C’est ainsi que le 9 décembre 1960, à la suite d’une manifestation des ultramanipulés encouragés par le Service actions urbaines (SAU) du capitaine Bernard, des Européens provoquèrent des musulmans, à la hauteur du monoprix de Belcourt et du stade Bialèse ; une bagarre s’ensuivit et quelques heures après, une contre-manifestation submergea les ultras qui se barricadèrent chez eux. Dans cette même journée, l’effervescence se propagea vers d’autres quartiers, tels Ruisseau, Kouba, Clos Salembier et La Casbah d’Alger.
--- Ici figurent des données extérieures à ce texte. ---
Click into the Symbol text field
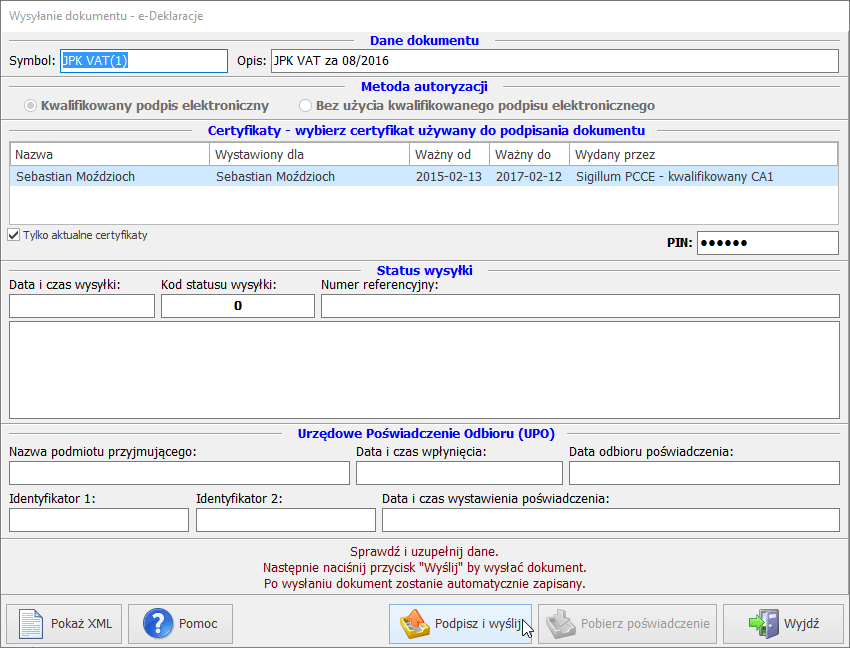 144,61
Le lendemain 10 décembre, la manifestation prit de l’ampleur bien organisée et encadrée par les militants de la Wilaya III et ceux de la Wilaya IV, arborant l’emblème national, scandant « L’Algérie algérienne », « L’Algérie musulmane », « Vive le FLN, Abbas au pouvoir » allusion au président du GPRA, par un déferlement sans précédent. Bab El Oued, qui était le fief des pieds-noirs, fut envahi par une foule déployant des drapeaux vert et blanc frappés du croissant. Telle une traînée de poudre, les manifestations se propagèrent à travers tout le territoire national.

Le peuple algérien a démontré qu’il n’était pas dupe, déjouant le complot ourdi par le général de Gaulle, en criant son attachement au GPRA comme étant le seul interlocuteur valable. Le 11 décembre 1960, comprenant que ses plans étaient déjoués, l’armée tenta vainement d’arrêter l’étendue de la manifestation qui a dépassé l’objectif assigné en tirant sur la foule à bout portant ; il y a eu certes beaucoup de morts et de blessés, mais leurs sacrifices ont été le témoignage de leur attachement à la révolution pour la libération de notre pays. Ce poids considérable avait permis de mettre en relief le GPRA sur la scène internationale comme seul représentant du peuple algérien et toutes les propagandes de l’Algérie française prêchées par les diverses tendances ultras se sont effondrées et, après la motion de l’ONU en date du 20 décembre 1960, la représentativité du GPRA ne fut plus remise en question.

Malgré ce pas immense vers la victoire, la lutte fut encore longue, il y a eu encore deux années de résistance armée et beaucoup de sacrifices et la répression s’abattait sur notre peuple ; c’était une période cruciale, mais c’était aussi le dernier soubresaut de la République française en Algérie.